In a comprehensive benchmarking study, SigProfilerExtractor has emerged as the top-performing tool for de novo extraction of mutational signatures, surpassing 13 other tools in both noiseless and noisy datasets. This article, published in Cell, details how SigProfilerExtractor excels in identifying true positive (TP) signatures while minimizing false positives (FP), demonstrating superior performance compared to its competitors.
Benchmarking Results
The large-scale benchmarking included synthetic datasets mimicking whole-genome sequencing (WGS) and whole-exome sequencing (WES) cancers.
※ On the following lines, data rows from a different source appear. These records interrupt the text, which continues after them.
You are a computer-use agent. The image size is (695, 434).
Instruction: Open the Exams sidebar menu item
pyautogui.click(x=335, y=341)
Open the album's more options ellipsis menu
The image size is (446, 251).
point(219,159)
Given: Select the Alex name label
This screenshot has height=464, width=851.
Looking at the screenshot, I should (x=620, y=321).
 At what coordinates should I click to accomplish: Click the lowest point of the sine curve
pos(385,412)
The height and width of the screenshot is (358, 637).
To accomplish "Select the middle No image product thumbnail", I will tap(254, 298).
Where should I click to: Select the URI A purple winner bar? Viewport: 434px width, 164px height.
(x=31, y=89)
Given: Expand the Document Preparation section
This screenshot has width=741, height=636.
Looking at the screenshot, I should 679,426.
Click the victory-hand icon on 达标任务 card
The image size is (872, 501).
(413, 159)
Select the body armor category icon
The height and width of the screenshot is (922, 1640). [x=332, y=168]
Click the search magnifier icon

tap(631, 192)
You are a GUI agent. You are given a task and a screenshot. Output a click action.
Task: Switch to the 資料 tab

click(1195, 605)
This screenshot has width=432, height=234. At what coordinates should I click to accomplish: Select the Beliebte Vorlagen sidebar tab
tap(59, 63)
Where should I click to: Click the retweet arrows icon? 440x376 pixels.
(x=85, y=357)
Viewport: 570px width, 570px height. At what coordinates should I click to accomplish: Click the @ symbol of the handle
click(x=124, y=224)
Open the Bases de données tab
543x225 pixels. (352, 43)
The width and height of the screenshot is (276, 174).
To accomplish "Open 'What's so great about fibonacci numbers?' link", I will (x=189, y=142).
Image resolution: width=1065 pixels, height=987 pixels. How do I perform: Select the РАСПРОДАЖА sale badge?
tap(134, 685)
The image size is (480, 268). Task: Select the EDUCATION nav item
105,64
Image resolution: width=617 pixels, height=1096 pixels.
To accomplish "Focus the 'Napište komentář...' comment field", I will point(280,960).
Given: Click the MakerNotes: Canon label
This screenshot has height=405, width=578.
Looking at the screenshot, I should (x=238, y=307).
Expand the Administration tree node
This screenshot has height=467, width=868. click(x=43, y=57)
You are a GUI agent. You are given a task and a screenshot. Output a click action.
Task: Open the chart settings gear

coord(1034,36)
SigProfilerExtractor showcased its robustness and precision across various scenarios:
- High TP Signature Detection: SigProfilerExtractor consistently identified more TP signatures with almost no FP signatures.
- Factorization and Model Selection: Utilizing a custom multiplicative update algorithm, it supports three objective functions and employs GPU-based factorization via PyTorch. This advanced approach ensures accurate and efficient extraction of mutational signatures.
- Noise Resistance: SigProfilerExtractor’s model selection is resilient to noise, maintaining high precision even as noise levels increase.
Detailed Comparisons
- Correlation and Overlapping Signatures: In scenarios involving correlated and overlapping signatures (like SBS2, SBS7a, and SBS7b), SigProfilerExtractor achieved an impressive average F1 score of 0.96, outperforming the next best tools which scored below 0.90.
- Automatic Model Selection: Unlike several other tools that rely on manual selection, SigProfilerExtractor uses an automated noise-resistant method, enhancing reliability and reducing user dependence.
Biological Insights
SigProfilerExtractor’s effectiveness is further highlighted in real-world applications. When applied to 23,827 sequenced cancers from the PCAWG dataset, it identified four novel mutational signatures, including SBS92, associated with tobacco smoking in bladder cancer. This signature’s detection emphasizes the tool’s capability to uncover significant biological insights that other methods might miss.